Yikes, I'd swear I wrote out a post to Laurajean this lunchtime, but it's not there

If I remember correctly, your biopsy diagnosed DCIS, right? That's what mine was. (surgical biopsy of an area of a suspicious cluster of microcalcifications, no "lump" ) . I got the results of both surgeries - sugical biopsy and re-excision - about 4 work days after, in a follow up office visit. I was told lymph node biopsy was not necessary with DCIS, as the non-invasive cancer cells do not have the ability to invade breast tissue or lymphatic system, etc. Also I was told it is pretty rare for the pathology from a re-excision or lumpectomy to show an invasive component after a biopsy diagnosing non-invasive DCIS. But it can happen. (I think maybe it happened to someone on this thread in fact) If it did, OR if your lumpectomy did not get "clear margins" then you're back into a decision making mode on treatment options.

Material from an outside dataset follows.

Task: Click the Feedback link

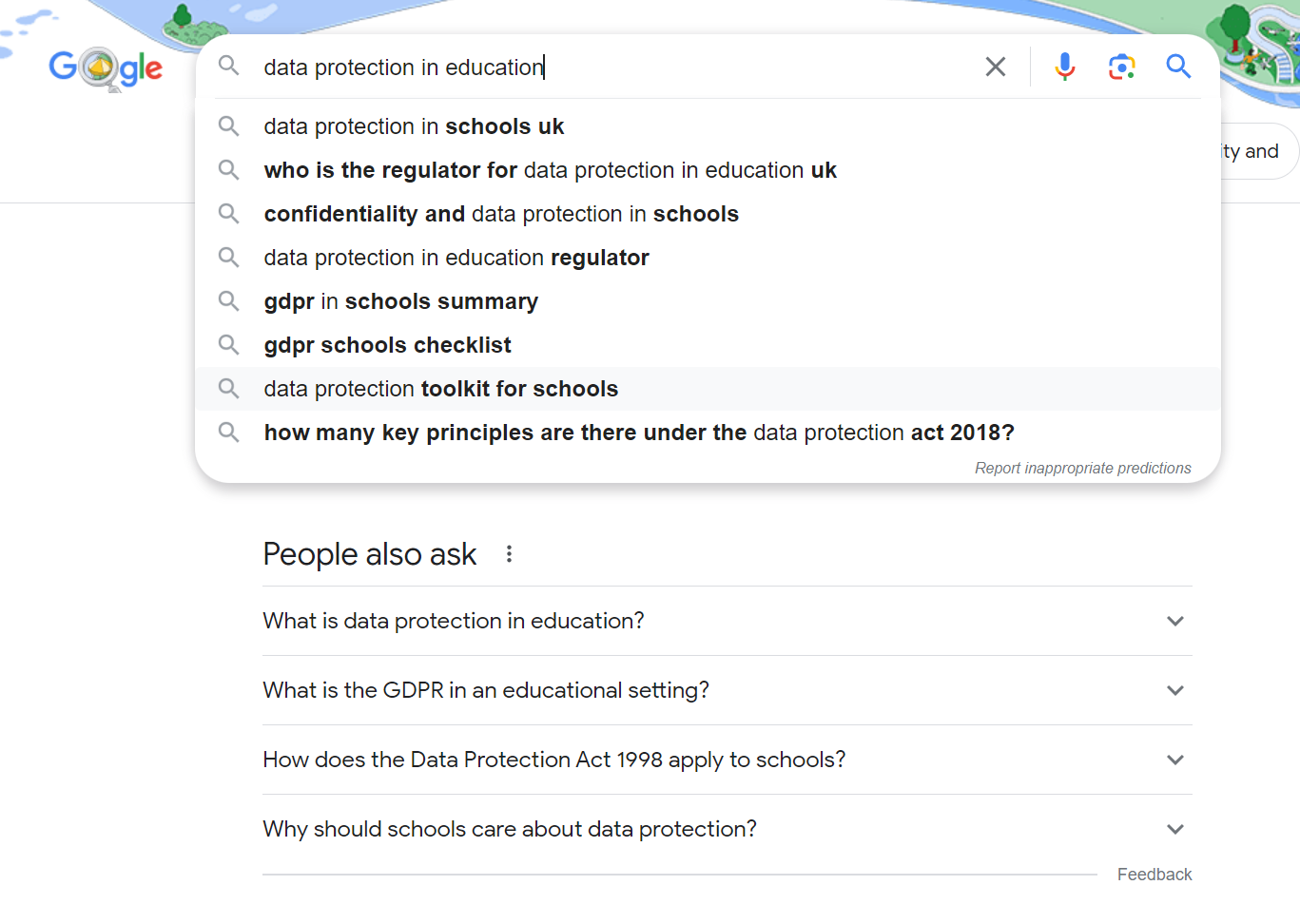Action: (1154, 875)
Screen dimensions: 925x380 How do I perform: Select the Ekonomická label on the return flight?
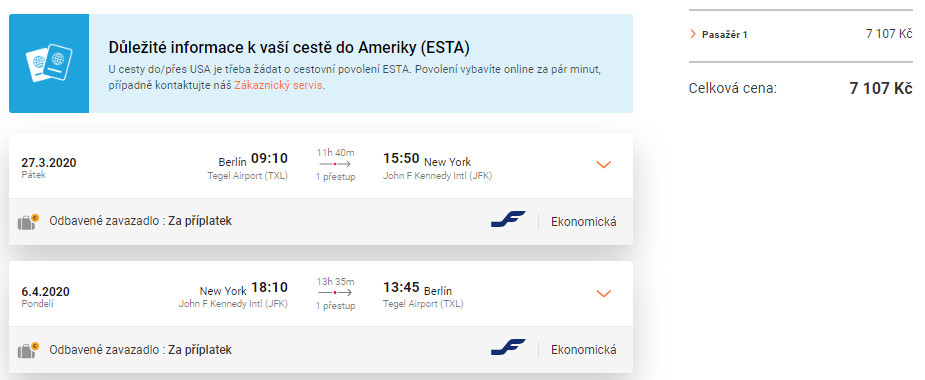tap(583, 350)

For example, I had told myself that if my re-excision did not show clear margins, I was going to have a mastectomy....but my surgeon told me of a patient who was so intent on keeping her breast that she went back in a second and third time before getting clean margins.

Me, I just thought, "hey, if they don't get clear margins Ill look at it as a sign that mastectomy would be the wisest course". Then again, I ALSO "always said" if I ever got ANY kind of a breast cancer diagnosis, off it would come! But...when your in the situation, and you consider all the information....you make the best decision for you at that point, and you'll know what's right, and you'll deal with what happens down the road when you get there.
It's pretty clear the consensus here is that you should talk to your son, I guess I would concur, mainly because at his age, he WILL know something is going on, and he will probably imagine far worse than the reality. Among my sugeon's first words to me I ended up reapeating back when telling DH and DD...."DCIS is NOT in itself a life threatening condition, but it needs to be treated so it doesn't develop into a life-threatening invasive cancer".